__THE TASK__.
Every line in the data below from the one containing "Fillimi (555, 2269)" down to the one containing "Gossip (369, 150)", both included, must be retyped exactly; no other line is to appear.

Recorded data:
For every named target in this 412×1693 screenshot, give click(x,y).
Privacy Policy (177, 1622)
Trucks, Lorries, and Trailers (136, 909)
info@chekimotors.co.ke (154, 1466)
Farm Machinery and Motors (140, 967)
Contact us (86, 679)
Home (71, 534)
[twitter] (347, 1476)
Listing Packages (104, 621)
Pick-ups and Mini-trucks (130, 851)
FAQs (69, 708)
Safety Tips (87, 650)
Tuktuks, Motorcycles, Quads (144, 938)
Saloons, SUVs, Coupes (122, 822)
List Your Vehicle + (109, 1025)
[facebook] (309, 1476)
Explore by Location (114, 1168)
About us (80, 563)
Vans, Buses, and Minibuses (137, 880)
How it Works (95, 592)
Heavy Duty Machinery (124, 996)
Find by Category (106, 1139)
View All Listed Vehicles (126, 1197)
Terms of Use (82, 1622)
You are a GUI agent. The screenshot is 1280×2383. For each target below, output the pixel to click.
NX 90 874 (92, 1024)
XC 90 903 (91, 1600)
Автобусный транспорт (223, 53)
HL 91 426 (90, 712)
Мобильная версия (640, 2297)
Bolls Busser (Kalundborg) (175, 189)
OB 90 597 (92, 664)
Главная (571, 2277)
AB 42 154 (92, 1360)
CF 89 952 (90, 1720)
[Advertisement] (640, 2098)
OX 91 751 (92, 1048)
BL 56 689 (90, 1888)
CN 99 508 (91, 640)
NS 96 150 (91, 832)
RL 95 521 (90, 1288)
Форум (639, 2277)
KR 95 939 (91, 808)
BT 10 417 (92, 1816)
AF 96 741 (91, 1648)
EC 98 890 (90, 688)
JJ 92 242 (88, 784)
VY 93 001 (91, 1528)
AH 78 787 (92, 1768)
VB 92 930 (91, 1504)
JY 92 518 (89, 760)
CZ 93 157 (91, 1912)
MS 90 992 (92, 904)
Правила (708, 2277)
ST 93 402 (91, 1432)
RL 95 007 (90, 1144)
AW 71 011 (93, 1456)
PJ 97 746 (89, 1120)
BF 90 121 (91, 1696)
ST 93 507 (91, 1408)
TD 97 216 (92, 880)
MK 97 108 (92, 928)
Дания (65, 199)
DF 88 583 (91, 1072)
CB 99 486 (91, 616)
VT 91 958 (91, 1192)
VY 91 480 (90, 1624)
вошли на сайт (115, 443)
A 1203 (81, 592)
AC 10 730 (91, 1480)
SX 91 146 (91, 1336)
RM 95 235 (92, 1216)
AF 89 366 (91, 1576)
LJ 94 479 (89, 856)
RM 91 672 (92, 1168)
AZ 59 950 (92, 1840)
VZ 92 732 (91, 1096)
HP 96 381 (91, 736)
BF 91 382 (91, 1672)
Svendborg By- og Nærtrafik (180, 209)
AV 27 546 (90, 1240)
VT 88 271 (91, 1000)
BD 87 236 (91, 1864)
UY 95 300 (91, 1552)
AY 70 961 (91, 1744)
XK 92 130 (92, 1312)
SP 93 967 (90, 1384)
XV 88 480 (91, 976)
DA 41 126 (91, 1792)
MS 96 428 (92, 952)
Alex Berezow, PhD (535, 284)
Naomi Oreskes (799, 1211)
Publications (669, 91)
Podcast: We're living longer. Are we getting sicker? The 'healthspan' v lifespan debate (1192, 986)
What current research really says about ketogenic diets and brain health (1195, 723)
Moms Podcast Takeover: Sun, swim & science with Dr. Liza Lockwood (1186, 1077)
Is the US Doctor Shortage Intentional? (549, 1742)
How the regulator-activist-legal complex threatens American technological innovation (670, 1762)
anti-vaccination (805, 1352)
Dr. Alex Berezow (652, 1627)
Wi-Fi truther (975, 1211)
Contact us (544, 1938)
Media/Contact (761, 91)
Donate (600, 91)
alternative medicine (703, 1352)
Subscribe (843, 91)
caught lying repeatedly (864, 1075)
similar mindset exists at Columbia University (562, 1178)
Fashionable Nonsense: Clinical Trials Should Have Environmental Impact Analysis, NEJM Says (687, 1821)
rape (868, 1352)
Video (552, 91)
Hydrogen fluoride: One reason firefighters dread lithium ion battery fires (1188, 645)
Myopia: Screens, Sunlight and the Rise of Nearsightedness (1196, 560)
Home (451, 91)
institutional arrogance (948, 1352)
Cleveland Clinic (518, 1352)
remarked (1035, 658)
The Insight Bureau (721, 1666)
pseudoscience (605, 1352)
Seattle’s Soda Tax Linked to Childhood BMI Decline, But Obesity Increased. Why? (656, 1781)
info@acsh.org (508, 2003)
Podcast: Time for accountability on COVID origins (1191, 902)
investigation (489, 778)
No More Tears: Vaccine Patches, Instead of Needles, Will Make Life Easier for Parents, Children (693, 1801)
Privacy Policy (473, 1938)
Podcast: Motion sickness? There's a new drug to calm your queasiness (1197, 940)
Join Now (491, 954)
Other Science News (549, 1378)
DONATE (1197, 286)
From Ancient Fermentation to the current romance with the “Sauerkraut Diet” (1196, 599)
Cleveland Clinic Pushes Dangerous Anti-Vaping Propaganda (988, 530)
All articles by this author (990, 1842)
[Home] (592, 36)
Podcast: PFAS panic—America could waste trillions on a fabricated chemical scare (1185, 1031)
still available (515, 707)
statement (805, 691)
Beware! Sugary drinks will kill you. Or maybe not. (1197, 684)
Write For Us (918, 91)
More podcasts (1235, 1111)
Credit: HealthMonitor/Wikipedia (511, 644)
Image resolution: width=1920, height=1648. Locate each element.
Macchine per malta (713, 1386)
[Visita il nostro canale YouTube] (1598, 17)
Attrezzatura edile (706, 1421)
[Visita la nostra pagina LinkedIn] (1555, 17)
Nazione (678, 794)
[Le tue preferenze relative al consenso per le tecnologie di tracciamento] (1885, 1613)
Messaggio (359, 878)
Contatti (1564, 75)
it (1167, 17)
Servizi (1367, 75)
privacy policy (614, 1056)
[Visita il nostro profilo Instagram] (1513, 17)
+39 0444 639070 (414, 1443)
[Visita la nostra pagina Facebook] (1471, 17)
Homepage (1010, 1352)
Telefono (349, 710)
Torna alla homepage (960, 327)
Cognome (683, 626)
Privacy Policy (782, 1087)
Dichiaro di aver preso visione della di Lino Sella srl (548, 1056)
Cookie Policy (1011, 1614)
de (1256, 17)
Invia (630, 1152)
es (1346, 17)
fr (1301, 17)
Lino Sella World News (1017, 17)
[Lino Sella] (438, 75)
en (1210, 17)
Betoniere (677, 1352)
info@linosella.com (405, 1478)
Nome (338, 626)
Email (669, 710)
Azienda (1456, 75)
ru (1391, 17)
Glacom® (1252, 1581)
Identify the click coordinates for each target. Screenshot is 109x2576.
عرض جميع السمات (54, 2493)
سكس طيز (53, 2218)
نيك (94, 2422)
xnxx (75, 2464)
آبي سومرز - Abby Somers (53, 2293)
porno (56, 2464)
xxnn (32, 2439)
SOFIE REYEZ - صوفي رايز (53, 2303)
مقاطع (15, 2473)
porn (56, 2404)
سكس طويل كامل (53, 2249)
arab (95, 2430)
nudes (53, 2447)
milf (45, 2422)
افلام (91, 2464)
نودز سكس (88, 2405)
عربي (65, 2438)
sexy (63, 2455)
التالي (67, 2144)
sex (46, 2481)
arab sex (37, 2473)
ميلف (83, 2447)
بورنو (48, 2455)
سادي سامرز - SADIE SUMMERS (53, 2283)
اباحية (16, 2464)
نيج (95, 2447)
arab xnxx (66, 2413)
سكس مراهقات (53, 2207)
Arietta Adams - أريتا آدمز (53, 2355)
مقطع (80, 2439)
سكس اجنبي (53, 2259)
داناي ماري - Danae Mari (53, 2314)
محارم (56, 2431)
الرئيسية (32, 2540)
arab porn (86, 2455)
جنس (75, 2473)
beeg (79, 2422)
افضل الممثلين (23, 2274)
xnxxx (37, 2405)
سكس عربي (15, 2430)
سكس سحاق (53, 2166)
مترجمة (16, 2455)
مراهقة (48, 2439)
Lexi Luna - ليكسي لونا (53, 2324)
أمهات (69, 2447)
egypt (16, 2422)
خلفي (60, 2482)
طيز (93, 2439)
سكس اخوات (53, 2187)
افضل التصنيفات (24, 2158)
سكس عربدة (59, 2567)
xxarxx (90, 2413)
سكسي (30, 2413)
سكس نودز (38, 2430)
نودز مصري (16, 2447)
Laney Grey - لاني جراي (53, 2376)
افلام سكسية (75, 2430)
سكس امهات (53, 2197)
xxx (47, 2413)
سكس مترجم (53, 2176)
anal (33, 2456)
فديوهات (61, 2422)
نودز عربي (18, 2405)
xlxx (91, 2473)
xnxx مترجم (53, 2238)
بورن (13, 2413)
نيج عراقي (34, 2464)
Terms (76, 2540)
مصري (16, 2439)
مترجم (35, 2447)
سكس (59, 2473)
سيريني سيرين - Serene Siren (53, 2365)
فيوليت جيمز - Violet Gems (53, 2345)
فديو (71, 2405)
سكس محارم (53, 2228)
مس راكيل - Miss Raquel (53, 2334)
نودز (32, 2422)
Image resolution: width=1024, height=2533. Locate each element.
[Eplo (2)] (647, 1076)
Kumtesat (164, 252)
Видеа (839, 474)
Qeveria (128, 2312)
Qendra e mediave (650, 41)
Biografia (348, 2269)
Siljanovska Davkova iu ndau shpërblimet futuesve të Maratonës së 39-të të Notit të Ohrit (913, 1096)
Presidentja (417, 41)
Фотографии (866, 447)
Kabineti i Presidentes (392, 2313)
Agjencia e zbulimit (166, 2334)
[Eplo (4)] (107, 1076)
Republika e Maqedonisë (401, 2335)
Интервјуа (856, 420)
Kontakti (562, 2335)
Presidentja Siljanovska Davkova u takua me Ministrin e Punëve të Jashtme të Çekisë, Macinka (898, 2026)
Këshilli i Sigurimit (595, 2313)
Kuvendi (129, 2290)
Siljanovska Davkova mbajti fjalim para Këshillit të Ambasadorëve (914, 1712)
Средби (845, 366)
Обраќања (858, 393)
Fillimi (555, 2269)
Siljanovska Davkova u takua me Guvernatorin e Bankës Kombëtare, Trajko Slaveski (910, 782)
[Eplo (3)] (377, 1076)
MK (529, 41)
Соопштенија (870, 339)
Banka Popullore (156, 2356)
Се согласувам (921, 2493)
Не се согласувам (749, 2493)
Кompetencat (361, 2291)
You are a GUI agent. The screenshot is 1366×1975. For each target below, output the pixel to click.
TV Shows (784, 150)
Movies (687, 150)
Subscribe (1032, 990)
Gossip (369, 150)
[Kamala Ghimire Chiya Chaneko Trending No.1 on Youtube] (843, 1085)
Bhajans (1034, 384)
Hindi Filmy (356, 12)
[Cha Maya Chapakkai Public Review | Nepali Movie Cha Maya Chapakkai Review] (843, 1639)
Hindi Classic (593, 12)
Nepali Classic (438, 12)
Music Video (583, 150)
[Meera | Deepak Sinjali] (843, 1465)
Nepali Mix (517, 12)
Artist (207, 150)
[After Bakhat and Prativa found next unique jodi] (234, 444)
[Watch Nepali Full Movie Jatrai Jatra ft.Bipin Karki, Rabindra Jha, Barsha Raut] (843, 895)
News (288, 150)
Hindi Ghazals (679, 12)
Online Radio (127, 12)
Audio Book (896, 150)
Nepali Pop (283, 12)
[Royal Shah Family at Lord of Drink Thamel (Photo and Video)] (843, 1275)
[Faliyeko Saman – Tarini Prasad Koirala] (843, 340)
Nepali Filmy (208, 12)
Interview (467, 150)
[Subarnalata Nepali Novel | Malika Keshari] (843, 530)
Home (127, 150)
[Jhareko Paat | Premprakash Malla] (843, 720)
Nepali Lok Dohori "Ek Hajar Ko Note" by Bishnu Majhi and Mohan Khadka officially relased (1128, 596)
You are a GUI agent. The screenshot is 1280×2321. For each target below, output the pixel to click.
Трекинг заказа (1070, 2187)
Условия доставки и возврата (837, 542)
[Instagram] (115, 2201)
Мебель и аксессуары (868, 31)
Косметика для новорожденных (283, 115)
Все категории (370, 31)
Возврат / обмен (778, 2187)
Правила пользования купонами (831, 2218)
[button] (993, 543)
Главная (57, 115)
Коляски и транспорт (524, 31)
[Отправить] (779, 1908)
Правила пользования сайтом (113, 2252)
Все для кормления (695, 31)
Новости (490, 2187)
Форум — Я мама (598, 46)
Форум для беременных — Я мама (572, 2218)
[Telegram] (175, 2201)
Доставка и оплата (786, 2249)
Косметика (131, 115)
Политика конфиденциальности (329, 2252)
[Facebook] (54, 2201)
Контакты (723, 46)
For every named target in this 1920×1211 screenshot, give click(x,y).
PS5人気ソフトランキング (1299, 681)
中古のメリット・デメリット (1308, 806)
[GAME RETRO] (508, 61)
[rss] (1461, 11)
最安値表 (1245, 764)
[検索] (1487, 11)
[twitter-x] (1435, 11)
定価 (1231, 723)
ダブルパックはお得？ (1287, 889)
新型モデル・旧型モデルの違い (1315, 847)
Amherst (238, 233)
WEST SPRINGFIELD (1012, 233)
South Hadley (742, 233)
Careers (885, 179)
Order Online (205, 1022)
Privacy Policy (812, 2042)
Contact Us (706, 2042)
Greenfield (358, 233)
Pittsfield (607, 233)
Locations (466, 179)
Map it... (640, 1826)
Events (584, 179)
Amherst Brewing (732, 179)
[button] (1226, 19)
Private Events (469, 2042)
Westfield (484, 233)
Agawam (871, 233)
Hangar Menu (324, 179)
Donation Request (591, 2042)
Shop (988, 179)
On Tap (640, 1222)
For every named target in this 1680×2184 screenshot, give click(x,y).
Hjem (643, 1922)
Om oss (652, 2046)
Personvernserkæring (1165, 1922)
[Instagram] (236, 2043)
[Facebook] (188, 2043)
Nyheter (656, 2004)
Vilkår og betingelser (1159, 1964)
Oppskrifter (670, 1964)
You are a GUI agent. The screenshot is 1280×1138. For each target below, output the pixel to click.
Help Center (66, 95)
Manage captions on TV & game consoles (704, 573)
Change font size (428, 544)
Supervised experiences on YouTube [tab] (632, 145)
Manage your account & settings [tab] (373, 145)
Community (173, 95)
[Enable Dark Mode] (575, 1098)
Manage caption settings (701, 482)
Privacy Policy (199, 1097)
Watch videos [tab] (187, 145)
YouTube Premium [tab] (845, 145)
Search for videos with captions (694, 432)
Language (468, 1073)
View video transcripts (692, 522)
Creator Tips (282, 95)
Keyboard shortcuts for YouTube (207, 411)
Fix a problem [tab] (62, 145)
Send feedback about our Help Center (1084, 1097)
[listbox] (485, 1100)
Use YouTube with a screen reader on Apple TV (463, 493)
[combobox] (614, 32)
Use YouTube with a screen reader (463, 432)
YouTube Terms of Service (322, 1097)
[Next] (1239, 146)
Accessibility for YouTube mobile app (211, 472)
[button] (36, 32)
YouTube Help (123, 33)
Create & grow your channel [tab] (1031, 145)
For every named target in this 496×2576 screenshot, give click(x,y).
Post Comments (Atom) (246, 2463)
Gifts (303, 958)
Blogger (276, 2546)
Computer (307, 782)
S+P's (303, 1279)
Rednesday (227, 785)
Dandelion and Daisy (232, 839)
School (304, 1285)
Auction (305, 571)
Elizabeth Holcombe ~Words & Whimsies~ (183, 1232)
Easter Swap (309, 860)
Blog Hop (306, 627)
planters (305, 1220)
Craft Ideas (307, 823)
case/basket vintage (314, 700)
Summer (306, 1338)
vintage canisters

__YOUR SOLUTION__.
Fillimi (555, 2269)
Siljanovska Davkova u takua me Guvernatorin e Bankës Kombëtare, Trajko Slaveski (910, 782)
[Eplo (3)] (377, 1076)
MK (529, 41)
Соопштенија (870, 339)
Banka Popullore (156, 2356)
Се согласувам (921, 2493)
Не се согласувам (749, 2493)
Кompetencat (361, 2291)
You are a GUI agent. The screenshot is 1366×1975. For each target below, output the pixel to click.
TV Shows (784, 150)
Movies (687, 150)
Subscribe (1032, 990)
Gossip (369, 150)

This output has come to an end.